Le aziende della Silicon Valley da sempre sono caratterizzate per un approccio liberale alla tecnologia e alla vita, dunque non stupisce che la cura per l’ambiente rientri in tale visione. Tuttavia nessuna mai aveva fatto simili affermazioni come quelle che ora Google ha rilasciato.
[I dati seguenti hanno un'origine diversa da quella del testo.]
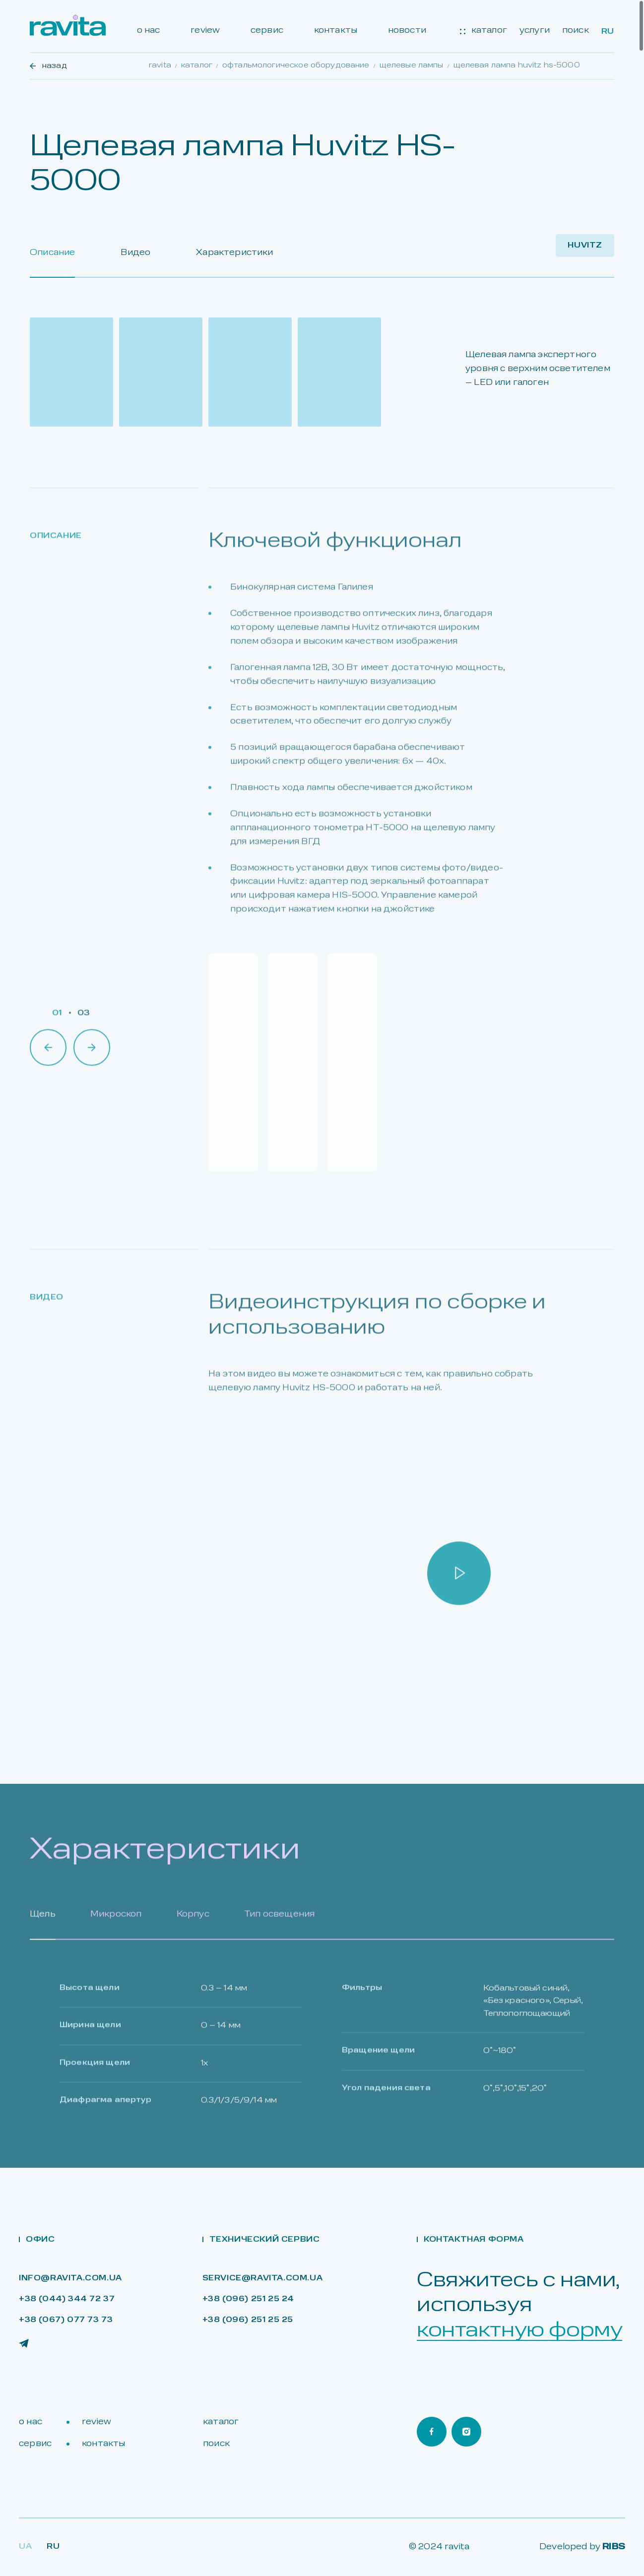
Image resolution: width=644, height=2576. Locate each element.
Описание (52, 253)
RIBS (613, 2547)
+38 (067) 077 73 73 (66, 2320)
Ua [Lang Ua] (25, 2547)
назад (48, 66)
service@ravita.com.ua (262, 2278)
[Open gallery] (71, 372)
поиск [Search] (575, 30)
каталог (483, 30)
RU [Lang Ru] (53, 2547)
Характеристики (234, 253)
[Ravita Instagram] (466, 2432)
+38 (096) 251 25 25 (247, 2320)
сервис (267, 30)
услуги (534, 30)
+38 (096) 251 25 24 (248, 2299)
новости (407, 30)
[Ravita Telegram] (24, 2343)
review (205, 30)
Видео (135, 253)
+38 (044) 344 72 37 (67, 2299)
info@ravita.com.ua (70, 2278)
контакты (335, 30)
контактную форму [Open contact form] (519, 2331)
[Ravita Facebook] (432, 2432)
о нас (148, 30)
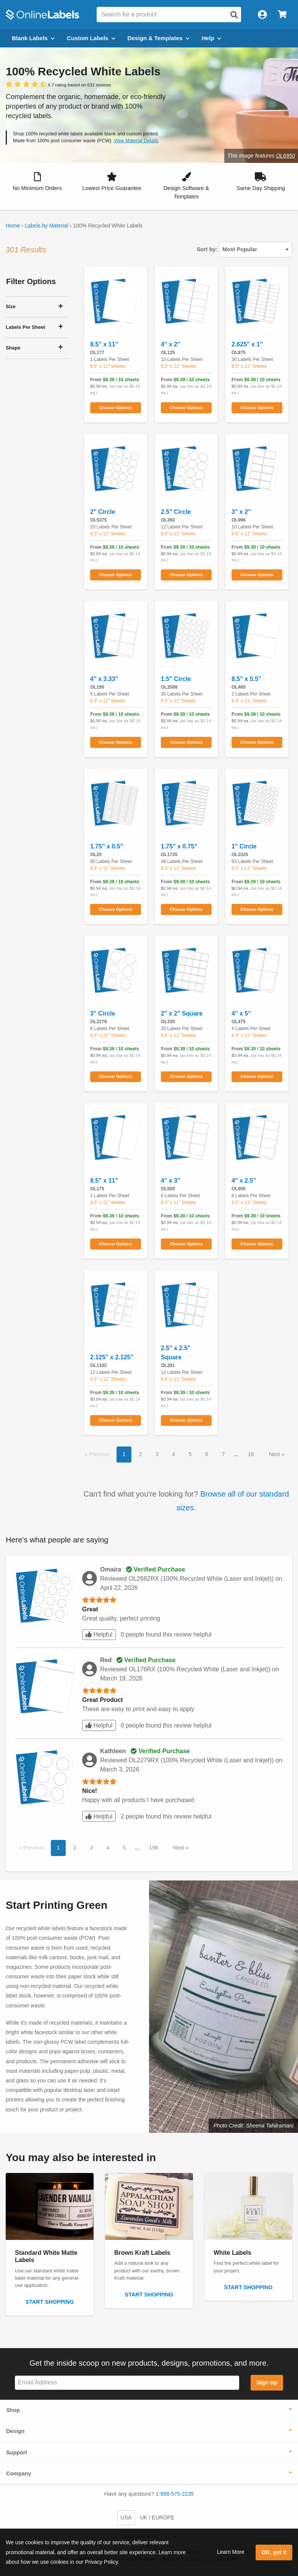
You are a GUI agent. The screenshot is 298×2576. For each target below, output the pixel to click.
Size (11, 306)
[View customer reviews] (58, 84)
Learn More (231, 2552)
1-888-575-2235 (175, 2494)
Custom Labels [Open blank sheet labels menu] (91, 38)
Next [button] (275, 1454)
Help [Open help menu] (211, 38)
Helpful (99, 1634)
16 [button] (251, 1454)
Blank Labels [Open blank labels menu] (33, 38)
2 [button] (140, 1454)
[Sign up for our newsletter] (127, 2383)
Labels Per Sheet (25, 327)
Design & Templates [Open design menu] (158, 38)
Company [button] (18, 2473)
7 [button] (223, 1454)
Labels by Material (46, 226)
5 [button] (190, 1454)
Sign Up (266, 2382)
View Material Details (136, 140)
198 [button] (153, 1848)
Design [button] (15, 2431)
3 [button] (157, 1454)
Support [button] (16, 2452)
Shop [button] (13, 2410)
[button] (37, 182)
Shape (13, 348)
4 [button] (173, 1454)
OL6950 (285, 156)
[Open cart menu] (282, 15)
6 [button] (206, 1454)
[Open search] (234, 15)
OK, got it (274, 2552)
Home (13, 226)
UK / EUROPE (157, 2517)
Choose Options (115, 407)
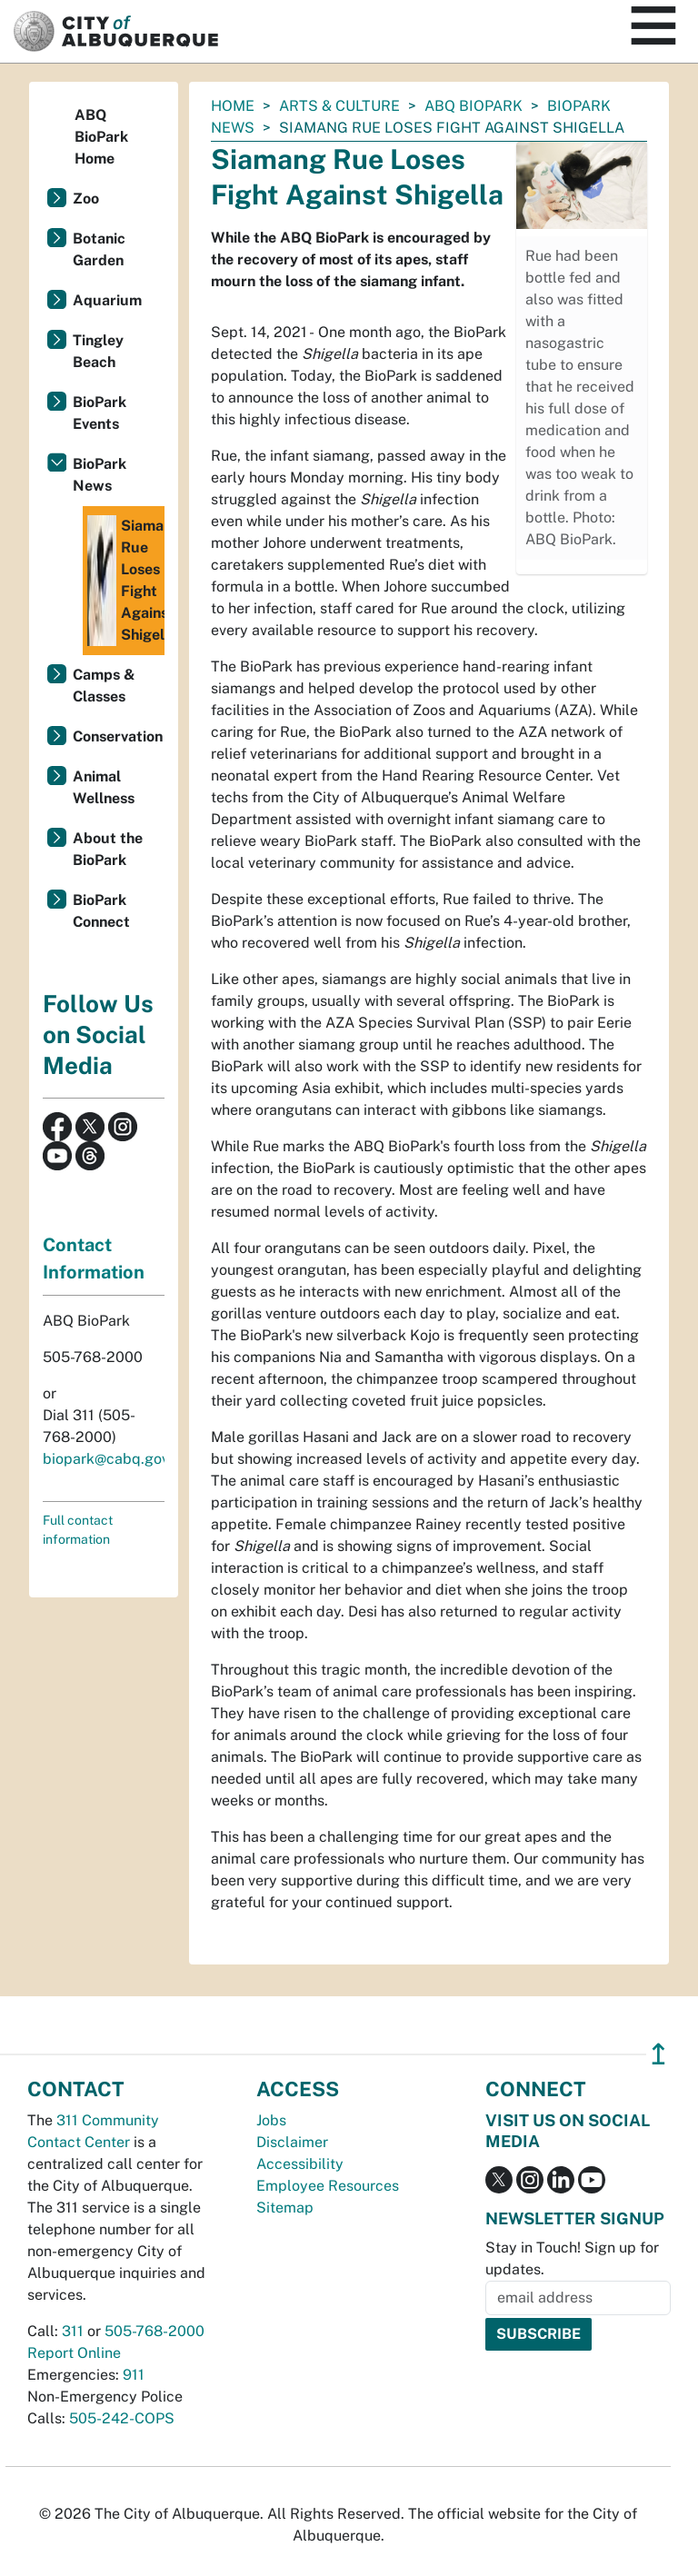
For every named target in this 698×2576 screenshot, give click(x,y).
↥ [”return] (658, 2054)
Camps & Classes (104, 685)
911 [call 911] (134, 2374)
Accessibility (300, 2164)
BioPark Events (99, 413)
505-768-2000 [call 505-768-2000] (154, 2331)
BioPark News (99, 474)
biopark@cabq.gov (106, 1458)
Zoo (86, 198)
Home (232, 105)
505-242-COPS (121, 2418)
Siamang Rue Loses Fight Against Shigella (126, 580)
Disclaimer (292, 2142)
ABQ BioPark (473, 105)
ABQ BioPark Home (101, 136)
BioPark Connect (101, 910)
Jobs (271, 2120)
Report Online (74, 2353)
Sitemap (285, 2207)
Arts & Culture (339, 105)
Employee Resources (327, 2185)
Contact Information (94, 1258)
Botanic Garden (99, 249)
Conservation (118, 736)
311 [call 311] (73, 2331)
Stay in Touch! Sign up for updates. (572, 2258)
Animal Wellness (104, 787)
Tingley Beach (98, 351)
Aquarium (107, 300)
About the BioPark (108, 849)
Ad ogni modo l’azienda non nasconde che una mossa simile conviene prima di tutti a se stessa che con i suoi centinaia di migliaia di server rischia che i costi energetici superino quelli per l’hardware.

È il CEO Eric Schmidt a sostenere che «Abbiamo visto un totale e completo fallimento da parte della politica degli Stati Uniti, dunque stiamo lavorando per aiutare il Governo con un piano che rende più conveniente a livello economico lavorare per risolvere il problema ambientale piuttosto che ignorarlo», una mossa sicuramente d’immagine ma che se mai dovesse sul serio rivelarsi efficace costituirebbe uno dei più grandi traguardi possibili.

Il piano svelato nel dettaglio da Google sulle pagine del suo Knol è decisamente ambizioso: richiede 4,5 trilioni di dollari di investimenti nei 22 anni previsti ma promette di ripagarsi da solo con un risparmio nei termini di 5,5 trilioni di dollari e passa principalmente attraverso la transizione alle auto elettriche.

Secondo l’azienda di Mountain View l’obiettivo è arrivare a far sì che l’intera produzione di elettricità del paese sia composta da energia eolica per il 29%, potenzialità geotermali per il 15% e energia solare per il 12%. Il restante 44% della produzione energetica rimarrebbe sulle spalle dell’energia nucleare, idroelettrica e derivata da gas naturali.